I think people were wondering where she was because certain elements on social media were doing their best to conspiracy theorize in order to damage the Wales family because they hate William and Kate. You don't make a 30 series Tiktok series called Where the F* is Kate Middleton, speculating darkly about William, out of genuine and compassionate concern; you do it because you have an axe to grind or you're making a significant amount of money, or both.
Were most of the social media posts from low-information non-royal-watchers who have no idea about how the Palace works but found the speculation interesting or compelling? Yes.. I saw them myself (and ground my teeth a lot because holy hell, people who have no idea about the institution are not making useful contributions to the conversation).
But that conversation was *driven* by a cadre of social media users who've been driving the Anti-Kate/Anti-William narrative for years now. And those people would not stop spreading their poison; if the Palace had photocopied 3 million copies of her surgical and path reports and flown over London shovelling them out of the back of the plane, the cadre would spin the details ("they're fake, you can tell from this sign" "it's just an attempt to distract from the "affair") or outright lie, the same way they've been doing all along.

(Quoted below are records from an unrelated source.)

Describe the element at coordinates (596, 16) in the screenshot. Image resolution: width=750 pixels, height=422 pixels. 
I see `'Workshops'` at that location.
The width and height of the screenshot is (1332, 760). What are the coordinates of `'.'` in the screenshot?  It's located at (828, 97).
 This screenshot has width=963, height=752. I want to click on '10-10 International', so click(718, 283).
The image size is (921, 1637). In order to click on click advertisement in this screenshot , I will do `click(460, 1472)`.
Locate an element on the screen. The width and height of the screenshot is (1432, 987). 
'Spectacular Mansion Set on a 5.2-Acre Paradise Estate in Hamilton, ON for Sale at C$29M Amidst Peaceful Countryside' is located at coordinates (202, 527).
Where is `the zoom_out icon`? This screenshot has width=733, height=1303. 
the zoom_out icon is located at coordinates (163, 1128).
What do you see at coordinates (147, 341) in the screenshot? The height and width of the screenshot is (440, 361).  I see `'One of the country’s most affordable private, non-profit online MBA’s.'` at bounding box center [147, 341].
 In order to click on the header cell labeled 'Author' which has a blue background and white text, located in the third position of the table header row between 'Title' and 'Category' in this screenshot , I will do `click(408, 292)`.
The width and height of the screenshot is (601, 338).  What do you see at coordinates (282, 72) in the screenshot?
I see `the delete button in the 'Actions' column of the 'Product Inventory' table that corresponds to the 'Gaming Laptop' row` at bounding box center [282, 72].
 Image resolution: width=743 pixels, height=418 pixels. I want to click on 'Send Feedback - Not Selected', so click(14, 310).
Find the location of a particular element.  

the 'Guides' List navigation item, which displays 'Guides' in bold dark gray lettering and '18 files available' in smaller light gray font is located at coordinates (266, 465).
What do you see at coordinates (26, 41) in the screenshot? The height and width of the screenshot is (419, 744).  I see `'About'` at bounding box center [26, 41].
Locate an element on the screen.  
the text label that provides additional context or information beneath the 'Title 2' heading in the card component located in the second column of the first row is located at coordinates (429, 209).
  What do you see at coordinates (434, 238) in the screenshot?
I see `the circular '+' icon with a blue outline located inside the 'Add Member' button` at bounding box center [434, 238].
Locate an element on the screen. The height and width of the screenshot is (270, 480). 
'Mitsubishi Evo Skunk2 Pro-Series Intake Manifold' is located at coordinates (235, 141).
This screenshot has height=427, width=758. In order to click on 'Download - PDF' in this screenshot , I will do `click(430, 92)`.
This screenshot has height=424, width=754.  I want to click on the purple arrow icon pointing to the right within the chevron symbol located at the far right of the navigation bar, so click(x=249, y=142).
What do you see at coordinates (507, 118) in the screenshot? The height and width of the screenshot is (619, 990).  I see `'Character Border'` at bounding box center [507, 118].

It's one thing to fight misinformation, which is hard enough. Fighting disinformation is effectively impossible, especially when people are highly motivated to spread it. I cannot blame Kate for not wanting to offer up her private medical details, or "proof of life" videos just to have them weaponized against her by malevolent Twitter, Insta, and Tiktok harpies.
In short, it's easy to say Kensington Palace could have done it better, but I honestly don't think it would have made much difference to the online cruelty, and it would have set toxic expectations for the future.